I have just returned from five weeks in Brooklyn, New York, doing an internship with the Great Small Works Toy Theatre Festival (see my other blog http://greatsmall.blogspot.com)
The festival opened with a Huge Miniature Parade (it sounds like a contradiction in terms, but actually isn't) - a procession of dozens of miniature floats through the Dumbo district of Brooklyn, accompanied by a marching brass band.
For my miniature float I decided to pay homage to a late artist who has given me endless inspiration since my teenage years - the Austrian Friedensreich Dunkelbunt Hundertwasser.
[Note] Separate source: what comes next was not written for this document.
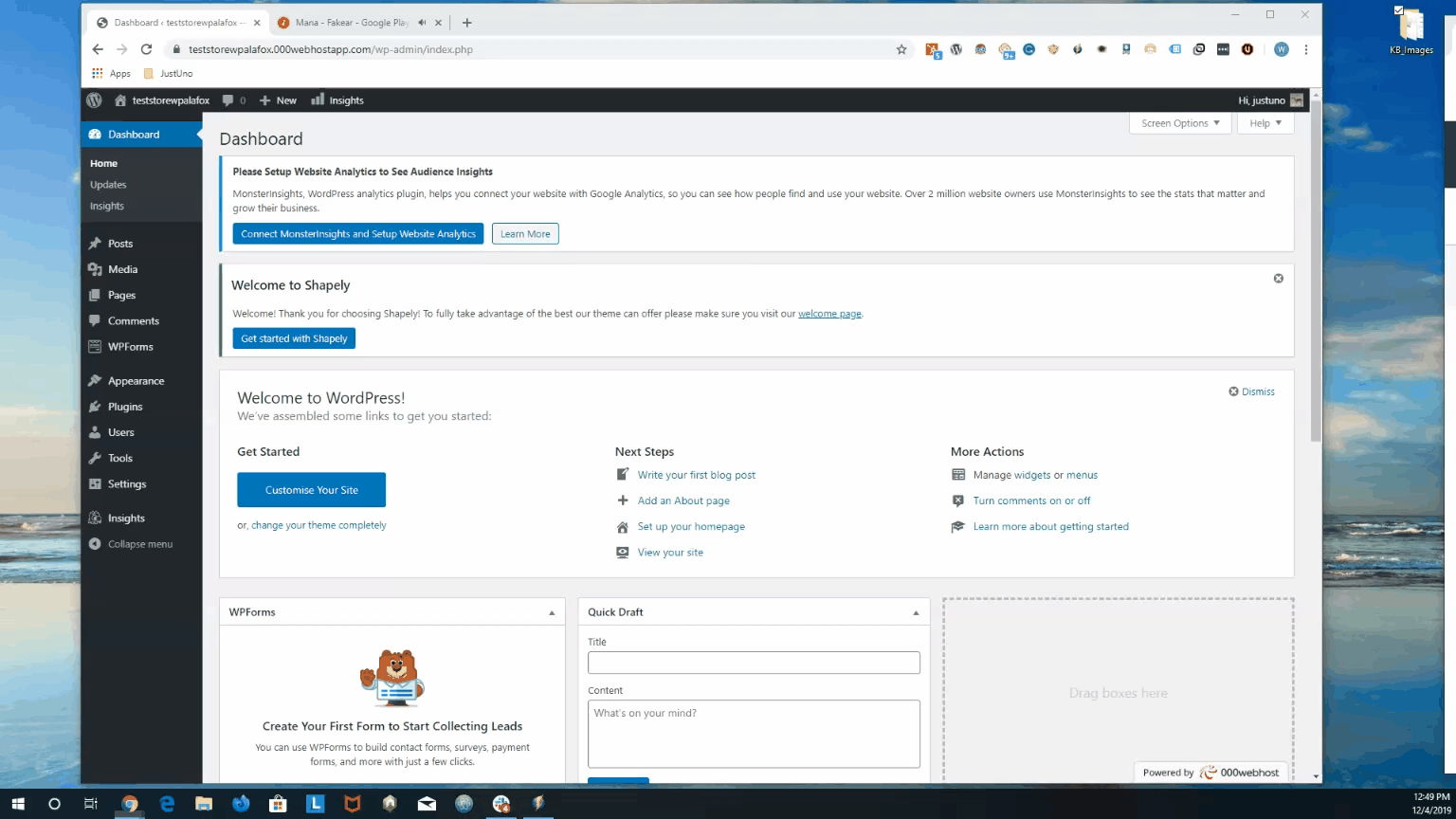Open the Screen Options dropdown
This screenshot has width=1456, height=819.
[1178, 122]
Creator of vivid, vibrant paintings, passionate activist speech-maker (often preferring to make speeches in the nude)on ecological and political matters, and eventually architect and creator of fantasy dwelling spaces which never contained a single straight line or right angle, and which always provided a home for trees and nature as well as human beings.
As Hundertwasser advocated the principles of permaculture and the cyclical patterns of nature in his architectural vision, the basic construction material for my float was recycled cardboard from the streets of Dumbo - the location, interestingly, where cardboard was first manufactured and from which it was shipped across the world.
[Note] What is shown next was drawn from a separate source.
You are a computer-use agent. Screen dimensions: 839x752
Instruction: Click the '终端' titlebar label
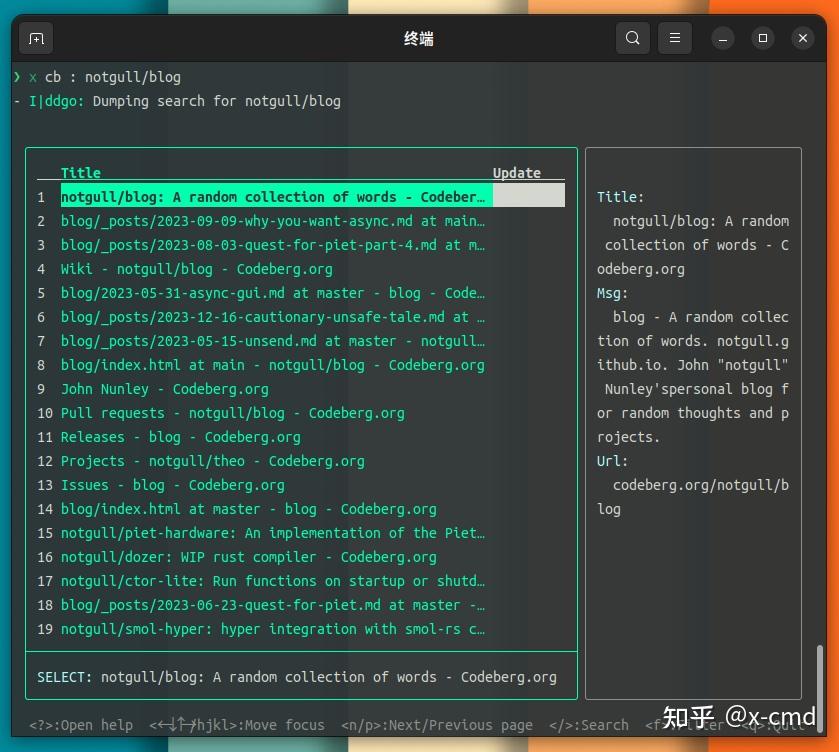pyautogui.click(x=419, y=38)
In its raw cardboard form (nb.unsustainable material used in the process = glue sticks) Ornate pillars made from sections of plastic drinks bottles.
After a few layers of papier mache to clean up cardboard's unsightly cut edges (I have a slight aversion to these and feel that to papier mache cardboard is to truly elevate it to the sculpturing material of the gods)
The finished Hundertwasser Haus, complete with rooftop 'tree holders', into which sprigs of foliage can be inserted to create the tree-filled human dwelling place that Hundertwasser spent his life dreaming of.